I will have updates on the website and the facebook page. I always fish and have never cancelled an event but too many issues expected with such cold windy and possibly snowy weather. I will make the call by noon Thursday.

Jami

www.ombtt.com
https://www.facebook.com/Ohio-Mega-Bass-Tournament-Trail-Llc-184827928212369/


----------



## V-MAX200 (Oct 16, 2007)

The safety of the anglers and all folks involved with the tournament for that matter comes first above anything else.


----------



## alumking (Feb 27, 2006)

You are correct but right know I would like to punch mother nature right in the nose and take the jail time!
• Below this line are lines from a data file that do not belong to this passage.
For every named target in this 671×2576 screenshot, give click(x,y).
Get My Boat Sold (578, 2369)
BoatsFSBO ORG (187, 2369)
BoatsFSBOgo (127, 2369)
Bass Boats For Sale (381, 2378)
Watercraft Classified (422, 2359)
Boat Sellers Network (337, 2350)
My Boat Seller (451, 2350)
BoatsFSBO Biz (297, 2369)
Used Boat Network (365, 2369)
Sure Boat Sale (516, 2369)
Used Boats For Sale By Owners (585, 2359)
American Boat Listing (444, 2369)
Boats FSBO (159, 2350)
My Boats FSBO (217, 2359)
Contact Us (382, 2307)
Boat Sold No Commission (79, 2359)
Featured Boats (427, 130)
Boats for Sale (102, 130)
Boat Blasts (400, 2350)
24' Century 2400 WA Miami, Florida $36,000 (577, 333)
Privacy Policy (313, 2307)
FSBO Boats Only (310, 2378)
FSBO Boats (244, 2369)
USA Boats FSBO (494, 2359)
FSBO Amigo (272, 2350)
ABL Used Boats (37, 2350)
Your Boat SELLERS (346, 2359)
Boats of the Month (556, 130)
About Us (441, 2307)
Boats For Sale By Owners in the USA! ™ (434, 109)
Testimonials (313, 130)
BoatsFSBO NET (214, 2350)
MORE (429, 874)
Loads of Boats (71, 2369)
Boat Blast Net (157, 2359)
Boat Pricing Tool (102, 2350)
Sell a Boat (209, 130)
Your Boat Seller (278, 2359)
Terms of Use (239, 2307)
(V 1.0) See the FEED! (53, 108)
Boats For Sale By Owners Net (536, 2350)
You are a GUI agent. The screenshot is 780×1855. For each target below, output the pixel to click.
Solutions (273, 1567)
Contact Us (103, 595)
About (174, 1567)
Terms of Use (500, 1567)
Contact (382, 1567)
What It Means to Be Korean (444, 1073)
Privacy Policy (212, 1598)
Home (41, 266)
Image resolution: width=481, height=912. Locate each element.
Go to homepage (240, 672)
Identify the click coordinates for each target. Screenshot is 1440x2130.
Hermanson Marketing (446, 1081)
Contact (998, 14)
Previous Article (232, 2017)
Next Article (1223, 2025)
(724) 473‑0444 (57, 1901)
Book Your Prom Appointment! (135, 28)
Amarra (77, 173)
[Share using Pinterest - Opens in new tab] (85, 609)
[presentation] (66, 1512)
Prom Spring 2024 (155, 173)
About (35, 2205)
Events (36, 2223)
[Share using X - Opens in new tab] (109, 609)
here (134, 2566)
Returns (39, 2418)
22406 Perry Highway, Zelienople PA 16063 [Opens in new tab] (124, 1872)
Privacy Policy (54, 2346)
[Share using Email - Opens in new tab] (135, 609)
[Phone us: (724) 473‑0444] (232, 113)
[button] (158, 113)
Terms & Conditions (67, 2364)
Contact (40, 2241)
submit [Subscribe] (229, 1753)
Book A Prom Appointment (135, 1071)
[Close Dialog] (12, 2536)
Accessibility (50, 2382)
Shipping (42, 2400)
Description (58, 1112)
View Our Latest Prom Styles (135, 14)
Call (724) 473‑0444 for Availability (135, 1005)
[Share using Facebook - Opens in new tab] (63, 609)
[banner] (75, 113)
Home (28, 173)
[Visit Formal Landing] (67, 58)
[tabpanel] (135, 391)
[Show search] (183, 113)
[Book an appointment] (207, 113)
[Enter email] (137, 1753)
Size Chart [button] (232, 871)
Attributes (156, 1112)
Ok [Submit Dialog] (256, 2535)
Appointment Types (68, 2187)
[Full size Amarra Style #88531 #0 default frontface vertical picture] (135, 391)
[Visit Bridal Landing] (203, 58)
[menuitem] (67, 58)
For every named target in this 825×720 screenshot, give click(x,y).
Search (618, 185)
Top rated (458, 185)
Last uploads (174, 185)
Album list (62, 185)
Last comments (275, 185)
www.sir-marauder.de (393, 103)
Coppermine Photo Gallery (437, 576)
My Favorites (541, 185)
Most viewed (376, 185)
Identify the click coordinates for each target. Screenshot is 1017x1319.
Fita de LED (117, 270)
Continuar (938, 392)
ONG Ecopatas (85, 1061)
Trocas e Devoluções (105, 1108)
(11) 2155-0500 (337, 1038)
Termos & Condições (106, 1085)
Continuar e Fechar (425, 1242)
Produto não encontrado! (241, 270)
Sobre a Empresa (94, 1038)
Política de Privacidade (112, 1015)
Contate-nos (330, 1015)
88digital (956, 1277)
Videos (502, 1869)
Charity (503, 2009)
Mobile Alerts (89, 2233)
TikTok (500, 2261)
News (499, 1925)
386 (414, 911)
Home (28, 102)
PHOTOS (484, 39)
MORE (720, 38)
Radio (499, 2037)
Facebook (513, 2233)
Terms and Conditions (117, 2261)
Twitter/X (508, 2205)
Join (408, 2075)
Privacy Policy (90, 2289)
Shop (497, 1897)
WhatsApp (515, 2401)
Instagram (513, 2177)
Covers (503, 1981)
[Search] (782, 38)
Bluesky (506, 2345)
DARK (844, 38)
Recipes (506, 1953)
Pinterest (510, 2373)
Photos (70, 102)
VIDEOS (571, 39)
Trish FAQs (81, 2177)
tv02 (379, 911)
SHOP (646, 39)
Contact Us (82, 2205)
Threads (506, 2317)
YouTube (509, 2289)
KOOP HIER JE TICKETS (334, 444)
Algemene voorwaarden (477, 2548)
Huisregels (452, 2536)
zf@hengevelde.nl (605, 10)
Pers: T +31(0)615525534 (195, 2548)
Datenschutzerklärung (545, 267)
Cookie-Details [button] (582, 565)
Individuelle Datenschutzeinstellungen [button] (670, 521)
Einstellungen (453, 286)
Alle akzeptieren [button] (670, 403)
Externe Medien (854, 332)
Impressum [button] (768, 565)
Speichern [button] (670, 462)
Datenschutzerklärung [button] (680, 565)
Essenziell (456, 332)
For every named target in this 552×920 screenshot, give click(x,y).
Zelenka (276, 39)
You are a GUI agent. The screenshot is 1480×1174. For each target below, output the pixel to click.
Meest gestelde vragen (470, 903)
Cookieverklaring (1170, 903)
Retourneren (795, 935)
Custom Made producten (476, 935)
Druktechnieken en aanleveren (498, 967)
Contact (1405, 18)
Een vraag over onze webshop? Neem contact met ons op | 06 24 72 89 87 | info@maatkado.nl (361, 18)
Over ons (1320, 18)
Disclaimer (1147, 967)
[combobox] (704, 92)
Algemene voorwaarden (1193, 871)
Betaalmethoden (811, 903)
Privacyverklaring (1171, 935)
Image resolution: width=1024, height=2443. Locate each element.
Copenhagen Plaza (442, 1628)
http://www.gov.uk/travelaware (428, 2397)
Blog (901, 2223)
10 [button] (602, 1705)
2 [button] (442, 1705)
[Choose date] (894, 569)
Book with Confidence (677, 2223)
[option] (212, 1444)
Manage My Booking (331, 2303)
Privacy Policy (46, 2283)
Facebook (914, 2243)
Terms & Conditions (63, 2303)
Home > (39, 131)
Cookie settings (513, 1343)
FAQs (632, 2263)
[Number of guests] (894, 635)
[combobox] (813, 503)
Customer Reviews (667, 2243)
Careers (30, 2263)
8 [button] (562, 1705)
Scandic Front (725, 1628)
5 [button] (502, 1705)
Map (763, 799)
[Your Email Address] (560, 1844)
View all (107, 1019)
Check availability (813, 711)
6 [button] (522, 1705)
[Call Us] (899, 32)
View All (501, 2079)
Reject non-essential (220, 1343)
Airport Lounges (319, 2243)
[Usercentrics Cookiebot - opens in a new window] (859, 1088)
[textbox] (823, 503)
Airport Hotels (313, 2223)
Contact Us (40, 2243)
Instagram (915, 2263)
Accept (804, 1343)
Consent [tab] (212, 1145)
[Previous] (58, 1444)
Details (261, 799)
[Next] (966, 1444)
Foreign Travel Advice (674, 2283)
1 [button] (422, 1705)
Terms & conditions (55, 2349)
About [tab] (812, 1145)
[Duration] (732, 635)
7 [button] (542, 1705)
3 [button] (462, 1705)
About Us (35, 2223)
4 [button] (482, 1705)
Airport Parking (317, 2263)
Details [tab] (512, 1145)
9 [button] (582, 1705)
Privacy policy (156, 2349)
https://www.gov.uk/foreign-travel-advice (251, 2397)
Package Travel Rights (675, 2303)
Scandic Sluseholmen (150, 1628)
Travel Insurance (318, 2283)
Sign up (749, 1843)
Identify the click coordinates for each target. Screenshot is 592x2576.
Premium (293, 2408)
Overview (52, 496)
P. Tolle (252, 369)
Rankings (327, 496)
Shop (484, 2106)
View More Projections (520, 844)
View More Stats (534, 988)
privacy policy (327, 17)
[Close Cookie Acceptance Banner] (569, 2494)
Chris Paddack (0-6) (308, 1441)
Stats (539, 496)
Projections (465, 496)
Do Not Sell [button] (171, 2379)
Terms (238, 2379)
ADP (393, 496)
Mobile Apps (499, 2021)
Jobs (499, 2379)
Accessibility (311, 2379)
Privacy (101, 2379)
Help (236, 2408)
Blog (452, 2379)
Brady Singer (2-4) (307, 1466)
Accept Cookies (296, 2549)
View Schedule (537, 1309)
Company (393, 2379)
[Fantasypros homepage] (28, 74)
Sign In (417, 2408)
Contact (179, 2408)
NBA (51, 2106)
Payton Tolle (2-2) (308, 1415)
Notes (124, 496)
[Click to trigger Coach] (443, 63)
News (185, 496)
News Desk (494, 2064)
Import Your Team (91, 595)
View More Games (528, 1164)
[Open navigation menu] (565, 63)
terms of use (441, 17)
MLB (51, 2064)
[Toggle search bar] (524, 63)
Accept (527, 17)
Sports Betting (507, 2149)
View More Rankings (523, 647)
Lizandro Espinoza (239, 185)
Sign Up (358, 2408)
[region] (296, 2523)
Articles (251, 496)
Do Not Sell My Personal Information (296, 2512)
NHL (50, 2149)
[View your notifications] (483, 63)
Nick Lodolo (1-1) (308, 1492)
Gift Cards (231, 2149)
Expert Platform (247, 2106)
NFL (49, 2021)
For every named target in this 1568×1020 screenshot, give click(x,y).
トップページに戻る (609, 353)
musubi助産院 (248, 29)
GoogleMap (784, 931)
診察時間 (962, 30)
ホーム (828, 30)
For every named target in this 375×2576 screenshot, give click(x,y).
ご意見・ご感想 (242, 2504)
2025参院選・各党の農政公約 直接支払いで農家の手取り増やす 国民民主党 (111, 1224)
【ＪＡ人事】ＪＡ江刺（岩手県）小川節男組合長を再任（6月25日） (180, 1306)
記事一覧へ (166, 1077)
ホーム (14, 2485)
Worked my tail off getting tournament ready and did not fish the Doug Haynes open or Northern Sals so I could pre fish Thursday and Friday. That worked out (Not). I am sitting here looking at the forecast and it is not pretty. Wind chills never get above 22 and chance of some snow flurries. Sorry guys you know I never cancel I believe you should fish in just about everything but this would be too dangerous for me and my sponsors to let you go. We are concerned with your safety as well as your personal property (boat, truck). I have made the call we are cancelled.

Now one thing I do want to bring up is if you are still interested in fishing OMBTT you would have to pay for this event (buy in) and would still be eligible for AOY and qualify for the classic. We have around 6 openings left.

We have a rule for this kind of situation and it is on the website under rules.

Jami Norman Director


----------



## alumking (Feb 27, 2006)

also I had talked to someone from the federation and they had their team trail going the same day. It looks like they cancelled as well.


----------



## V-MAX200 (Oct 16, 2007)

LOL. I agree Jami. Mother nature is being a real PITA this April! Good call.


----------